Booth Id:
CBIO055
Category:
Computational Biology and Bioinformatics
Year:
2022
Finalist Names:
Koushik, Aditya (School: La Cueva High School)
Abstract:
Circular RNAs (circRNAs) are closed long non-coding RNAs with excellent prognostic and diagnostic biomarker properties for many diseases including cancer. By using liver tissues of Hepatocellular Carcinoma (HCC) patient dataset, this study designed and tested a robust machine learning pipeline to predict circRNA targeted hub genes and their immunogenicity for immunotherapy for cancer. First, publicly available circRNA microarray datasets were analyzed in Python for the top twelve strongest deregulated circRNAs in tumor tissue compared to adjacent healthy tissue from HCC patients.

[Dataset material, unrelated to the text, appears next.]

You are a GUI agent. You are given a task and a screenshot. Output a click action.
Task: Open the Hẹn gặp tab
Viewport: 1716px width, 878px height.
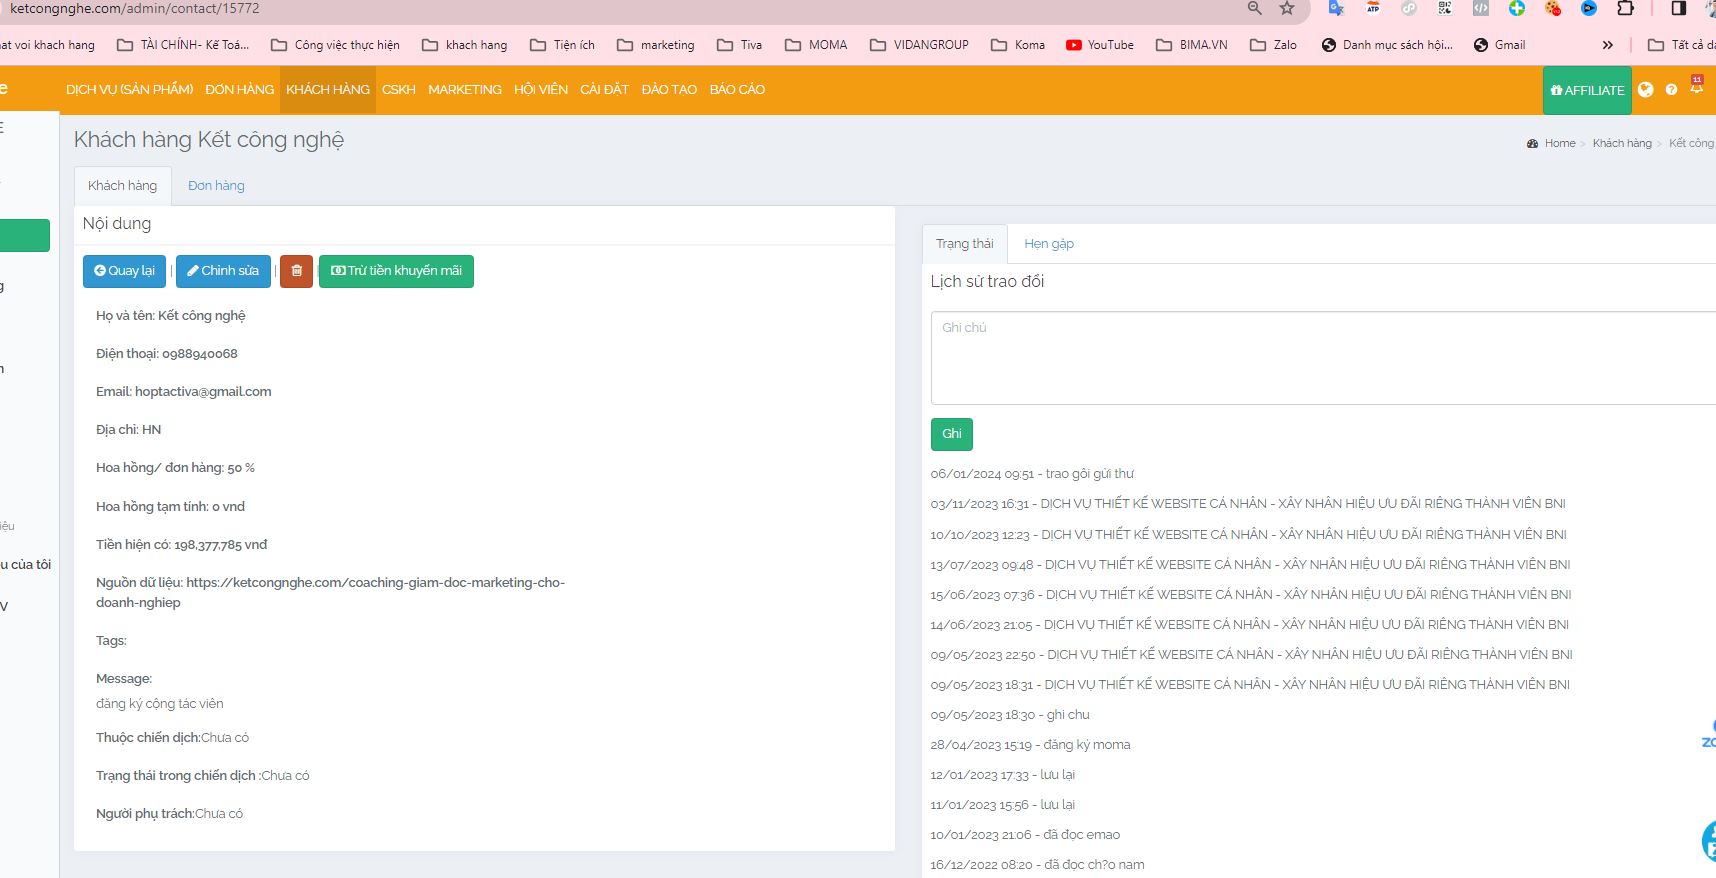pos(1048,244)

Next, multiple classification models were trained and tested on the circRNA data and evaluated on multiple metrics. microRNA (miRNA) and gene targets (mRNA) of the deregulated circRNAs were predicted and top circRNA targeted hub genes were found from gene interaction network analysis in Cytoscape. Finally, an immunogenicity predictor in Python was built with a T-cell epitope prediction framework. This study found: 1) hsa_circ_0005284 is significantly positively correlated (upregulated) with tumor occurrence and hsa_circRNA_089372 is significantly downregulated in tumor occurrence, 2) the Logistic Regression and Naive Bayes classification models most accurately predicted tumor occurrence based on circRNA data, 3) the TMED10 and RAB1A hub genes were predicted to be the most immunogenic hub genes in Python analysis. In conclusion, this project shows a possible therapeutic option involving direct targeting of hsa_circ_0005284 and hsa_circRNA_089372, and shows that the RAB1A and TMED10 peptides can be promising candidates for a liver cancer vaccine because of their high immunogenicity.